Code: GBPSymbol: £Subunit: penny (100p)Central bank: Bank of EnglandNickname: Cable / Sterling / Quid
A 1,200-year history
The pound is among the oldest currencies still in circulation. Its name comes from the Latin libra — hence the £ symbol, a stylised L — and originally meant one pound weight of silver. Anglo-Saxon kings were minting silver pennies in the 8th century; 240 of them weighed roughly a pound, which is why a pound contained 240 pence until decimalisation in 1971 replaced the old pounds-shillings-pence system with 100 new pence to the pound.
For much of the 19th and early 20th centuries the pound was the world’s premier reserve and trade currency, anchored to gold under the classical gold standard at a fixed $4.86 to the pound. Two world wars, the costs of empire and recurrent balance-of-payments crises gradually eroded that dominance, and the US dollar overtook sterling as the global reserve currency through the 20th century. The pound was devalued in 1949 and again in 1967, floated freely after the collapse of the Bretton Woods system in the early 1970s, and was briefly and painfully tied to European exchange-rate arrangements before exiting the ERM on “Black Wednesday” in 1992. See our GBP/USD history for the pound-dollar story in detail.
The Bank of England
Founded in 1694, the Bank of England is one of the oldest central banks in the world. Since 1997 it has set UK interest rates independently of the government, with the Monetary Policy Committee meeting eight times a year to target 2% inflation. Its rate decisions, and the language of its communications, are the single most important domestic driver of the pound. A fuller profile is on the Bank of England page.
Notes and coins
Coins circulate as 1p, 2p, 5p, 10p, 20p, 50p, £1 and £2. Bank of England banknotes come in £5, £10, £20 and £50 denominations, now printed on polymer. A quirk of the UK system: banknotes are also issued by several Scottish and Northern Irish banks, so a £10 note may carry a bank’s name rather than the Bank of England’s — all are pounds sterling of equal value.
What drives sterling
The pound responds to the gap between Bank of England and Federal Reserve policy, UK inflation data, growth and labour-market releases, the UK’s large current-account deficit, and political events. Because the UK runs a persistent trade deficit and relies on foreign capital inflows, sterling can be sensitive to shifts in global risk appetite — it tends to weaken when investors turn cautious. The full list is in what moves GBP/USD.
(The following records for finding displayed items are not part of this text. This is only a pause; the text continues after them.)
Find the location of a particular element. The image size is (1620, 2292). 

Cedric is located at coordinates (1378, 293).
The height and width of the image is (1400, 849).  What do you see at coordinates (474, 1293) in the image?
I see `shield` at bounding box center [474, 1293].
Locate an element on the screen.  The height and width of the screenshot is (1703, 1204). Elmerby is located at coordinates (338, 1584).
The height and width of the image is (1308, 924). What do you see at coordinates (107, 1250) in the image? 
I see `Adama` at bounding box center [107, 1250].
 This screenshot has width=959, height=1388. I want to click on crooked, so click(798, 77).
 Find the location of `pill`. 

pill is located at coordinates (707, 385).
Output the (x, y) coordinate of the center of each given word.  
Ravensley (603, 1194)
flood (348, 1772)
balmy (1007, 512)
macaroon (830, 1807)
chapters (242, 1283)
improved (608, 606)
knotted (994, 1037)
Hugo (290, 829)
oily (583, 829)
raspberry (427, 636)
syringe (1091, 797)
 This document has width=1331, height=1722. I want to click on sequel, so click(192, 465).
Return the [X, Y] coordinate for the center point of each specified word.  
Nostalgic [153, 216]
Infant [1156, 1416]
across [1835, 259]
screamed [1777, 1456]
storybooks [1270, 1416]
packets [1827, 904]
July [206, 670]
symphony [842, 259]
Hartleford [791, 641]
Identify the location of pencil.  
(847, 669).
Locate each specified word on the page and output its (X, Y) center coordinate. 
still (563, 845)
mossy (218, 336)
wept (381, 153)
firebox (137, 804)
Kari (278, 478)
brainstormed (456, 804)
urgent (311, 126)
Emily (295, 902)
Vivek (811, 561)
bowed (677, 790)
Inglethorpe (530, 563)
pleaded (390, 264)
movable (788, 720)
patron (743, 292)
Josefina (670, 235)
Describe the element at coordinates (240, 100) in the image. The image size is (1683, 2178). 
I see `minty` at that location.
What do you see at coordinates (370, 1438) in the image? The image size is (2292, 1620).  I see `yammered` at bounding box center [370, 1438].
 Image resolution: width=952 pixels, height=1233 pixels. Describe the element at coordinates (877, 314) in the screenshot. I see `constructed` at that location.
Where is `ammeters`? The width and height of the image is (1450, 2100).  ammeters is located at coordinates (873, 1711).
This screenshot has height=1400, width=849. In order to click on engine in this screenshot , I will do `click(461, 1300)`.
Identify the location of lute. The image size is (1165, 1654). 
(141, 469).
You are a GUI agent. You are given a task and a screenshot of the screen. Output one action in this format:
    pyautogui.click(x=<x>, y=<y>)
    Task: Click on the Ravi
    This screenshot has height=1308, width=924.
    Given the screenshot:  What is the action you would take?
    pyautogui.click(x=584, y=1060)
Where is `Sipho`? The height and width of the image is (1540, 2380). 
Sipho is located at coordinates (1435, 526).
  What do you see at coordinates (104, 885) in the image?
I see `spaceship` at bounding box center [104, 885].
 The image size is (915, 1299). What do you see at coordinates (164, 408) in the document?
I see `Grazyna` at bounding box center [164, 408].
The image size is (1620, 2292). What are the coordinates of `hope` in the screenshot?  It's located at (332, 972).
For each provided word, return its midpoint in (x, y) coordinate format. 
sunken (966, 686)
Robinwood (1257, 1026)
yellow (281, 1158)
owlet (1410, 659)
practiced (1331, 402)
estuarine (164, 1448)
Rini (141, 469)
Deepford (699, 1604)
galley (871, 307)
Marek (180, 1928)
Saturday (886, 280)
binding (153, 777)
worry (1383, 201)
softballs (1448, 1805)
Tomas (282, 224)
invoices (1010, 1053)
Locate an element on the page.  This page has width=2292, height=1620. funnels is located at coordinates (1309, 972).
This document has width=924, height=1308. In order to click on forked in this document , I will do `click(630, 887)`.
Sterling in global markets
Despite the UK being a mid-sized economy, the pound is consistently the fourth most-traded currency in the world (after the dollar, euro and yen), reflecting London’s status as the largest foreign-exchange trading centre. GBP/USD — Cable — is one of the most liquid currency pairs, which keeps its spreads tight for consumers and traders alike.